Records provided ::
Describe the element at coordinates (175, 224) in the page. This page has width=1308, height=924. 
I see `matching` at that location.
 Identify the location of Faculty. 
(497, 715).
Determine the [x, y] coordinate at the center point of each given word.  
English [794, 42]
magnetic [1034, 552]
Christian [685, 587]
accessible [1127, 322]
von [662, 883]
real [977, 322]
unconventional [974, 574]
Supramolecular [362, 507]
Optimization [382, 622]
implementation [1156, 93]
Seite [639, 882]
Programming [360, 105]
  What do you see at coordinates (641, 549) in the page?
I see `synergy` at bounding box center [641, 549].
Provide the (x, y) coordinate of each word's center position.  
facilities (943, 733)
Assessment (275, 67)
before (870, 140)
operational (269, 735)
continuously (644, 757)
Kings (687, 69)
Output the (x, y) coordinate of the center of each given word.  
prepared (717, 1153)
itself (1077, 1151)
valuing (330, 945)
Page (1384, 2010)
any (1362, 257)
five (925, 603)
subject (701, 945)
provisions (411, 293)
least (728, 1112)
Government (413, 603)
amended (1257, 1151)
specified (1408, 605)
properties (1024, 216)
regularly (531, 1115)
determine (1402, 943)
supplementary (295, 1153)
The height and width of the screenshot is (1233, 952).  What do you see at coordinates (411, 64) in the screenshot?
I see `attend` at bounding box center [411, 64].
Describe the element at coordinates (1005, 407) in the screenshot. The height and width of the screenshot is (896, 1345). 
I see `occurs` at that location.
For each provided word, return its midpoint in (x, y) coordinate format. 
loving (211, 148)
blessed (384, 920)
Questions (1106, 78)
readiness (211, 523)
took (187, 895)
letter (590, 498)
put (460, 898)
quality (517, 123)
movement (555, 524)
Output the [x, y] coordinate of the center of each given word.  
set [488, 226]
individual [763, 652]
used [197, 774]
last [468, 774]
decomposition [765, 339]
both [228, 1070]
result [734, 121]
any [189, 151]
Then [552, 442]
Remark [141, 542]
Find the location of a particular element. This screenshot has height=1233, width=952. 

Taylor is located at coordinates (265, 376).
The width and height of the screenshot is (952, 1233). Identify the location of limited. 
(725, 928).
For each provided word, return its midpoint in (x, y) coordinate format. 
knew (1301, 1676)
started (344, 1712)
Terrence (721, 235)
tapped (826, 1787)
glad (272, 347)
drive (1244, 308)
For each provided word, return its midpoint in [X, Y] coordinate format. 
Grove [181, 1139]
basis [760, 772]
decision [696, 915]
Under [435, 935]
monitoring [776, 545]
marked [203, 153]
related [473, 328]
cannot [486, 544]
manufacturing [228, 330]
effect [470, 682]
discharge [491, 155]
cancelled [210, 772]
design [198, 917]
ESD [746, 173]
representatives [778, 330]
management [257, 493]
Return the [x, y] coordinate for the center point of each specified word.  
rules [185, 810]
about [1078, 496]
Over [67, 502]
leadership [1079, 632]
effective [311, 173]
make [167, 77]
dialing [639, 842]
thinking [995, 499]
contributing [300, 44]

Work to do ::
Set down the entire listing above again, line for line and without any change.

Solution for this problem ::
Describe the element at coordinates (175, 224) in the page. This page has width=1308, height=924. 
I see `matching` at that location.
 Identify the location of Faculty. 
(497, 715).
Determine the [x, y] coordinate at the center point of each given word.  
English [794, 42]
magnetic [1034, 552]
Christian [685, 587]
accessible [1127, 322]
von [662, 883]
real [977, 322]
unconventional [974, 574]
Supramolecular [362, 507]
Optimization [382, 622]
implementation [1156, 93]
Seite [639, 882]
Programming [360, 105]
  What do you see at coordinates (641, 549) in the page?
I see `synergy` at bounding box center [641, 549].
Provide the (x, y) coordinate of each word's center position.  
facilities (943, 733)
Assessment (275, 67)
before (870, 140)
operational (269, 735)
continuously (644, 757)
Kings (687, 69)
Output the (x, y) coordinate of the center of each given word.  
prepared (717, 1153)
itself (1077, 1151)
valuing (330, 945)
Page (1384, 2010)
any (1362, 257)
five (925, 603)
subject (701, 945)
provisions (411, 293)
least (728, 1112)
Government (413, 603)
amended (1257, 1151)
specified (1408, 605)
properties (1024, 216)
regularly (531, 1115)
determine (1402, 943)
supplementary (295, 1153)
The height and width of the screenshot is (1233, 952).  What do you see at coordinates (411, 64) in the screenshot?
I see `attend` at bounding box center [411, 64].
Describe the element at coordinates (1005, 407) in the screenshot. The height and width of the screenshot is (896, 1345). 
I see `occurs` at that location.
For each provided word, return its midpoint in (x, y) coordinate format. 
loving (211, 148)
blessed (384, 920)
Questions (1106, 78)
readiness (211, 523)
took (187, 895)
letter (590, 498)
put (460, 898)
quality (517, 123)
movement (555, 524)
Output the [x, y] coordinate of the center of each given word.  
set [488, 226]
individual [763, 652]
used [197, 774]
last [468, 774]
decomposition [765, 339]
both [228, 1070]
result [734, 121]
any [189, 151]
Then [552, 442]
Remark [141, 542]
Find the location of a particular element. This screenshot has height=1233, width=952. 

Taylor is located at coordinates (265, 376).
The width and height of the screenshot is (952, 1233). Identify the location of limited. 
(725, 928).
For each provided word, return its midpoint in (x, y) coordinate format. 
knew (1301, 1676)
started (344, 1712)
Terrence (721, 235)
tapped (826, 1787)
glad (272, 347)
drive (1244, 308)
For each provided word, return its midpoint in [X, Y] coordinate format. 
Grove [181, 1139]
basis [760, 772]
decision [696, 915]
Under [435, 935]
monitoring [776, 545]
marked [203, 153]
related [473, 328]
cannot [486, 544]
manufacturing [228, 330]
effect [470, 682]
discharge [491, 155]
cancelled [210, 772]
design [198, 917]
ESD [746, 173]
representatives [778, 330]
management [257, 493]
Return the [x, y] coordinate for the center point of each specified word.  
rules [185, 810]
about [1078, 496]
Over [67, 502]
leadership [1079, 632]
effective [311, 173]
make [167, 77]
dialing [639, 842]
thinking [995, 499]
contributing [300, 44]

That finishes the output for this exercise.